Other Beta diversity metrics. GUniFrac distances were nonetheless compared with Mantel tests to commonly used non-phylogenetic indices such as Thetayc, Bray and Curtis and the Jaccard distance. The Thetayc index is a function of species proportions from both the shared and non-shared species. In addition, in the Thetayc index, the shared species proportions in each community are compared one-to-one (instead of a sum of the abundances of all shared species in the Bray-Curtis index, which gives no indication on which species are shared, and if the abundances of the shared species are similar or not). As a result, the Thetayc index places more weight on those shared species, which have similar species proportions in both communities. All Mantel tests were all significant (Supplementary data), therefore confirming the overall consistency of dissimilarity measures.

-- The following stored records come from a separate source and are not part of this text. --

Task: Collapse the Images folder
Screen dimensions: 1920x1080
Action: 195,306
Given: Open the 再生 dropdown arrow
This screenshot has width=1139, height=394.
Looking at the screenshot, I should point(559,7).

Detection of differentially abundant ASVs
Two differential abundance analyses were performed with the R “DESeq2” package (v1.22.2). The first analysis aimed to identify high impact ASVs that responded with a strong statistical signal to physical/remote interactions. To do so, de novo ASV abundances (i.e. ASV determined by DADA2 without regard to taxonomic annotation) in clownfish and anemone were monitored during the whole experiment (from T0 to T5) using differential abundance analysis (DESeq2) to identify bacterial taxa that were mostly associated to fish-anemone epithelial microbiota convergence. Then, de novo ASV abundances of clownfish and anemones were combined, PI and RI groups were combined as an interaction group, and clownfish and anemone controls were combined as a control group. ASVs with log2-normalized fold-change over 1 between the ASV abundance in interaction versus control groups, and with a Bonferroni corrected p-value < 0.05, were kept for further analysis (Table S3). The second analysis aimed to validate the differential abundance of the ASVs identified during the first analysis (three ASVs related to Cellulophaga tyrosinoxydans), but on every possible time/group/sample type contrast possible, including all four experimental groups (RI, PI, CF, CA), sample type (bacterioplankton, sea anemone and clownfish), and time points (T0, T1, T2, T3, T4, T5). Thresholds used were an FDR adjusted p-value of 0.0001 and a fold-change of 1 between compared groups.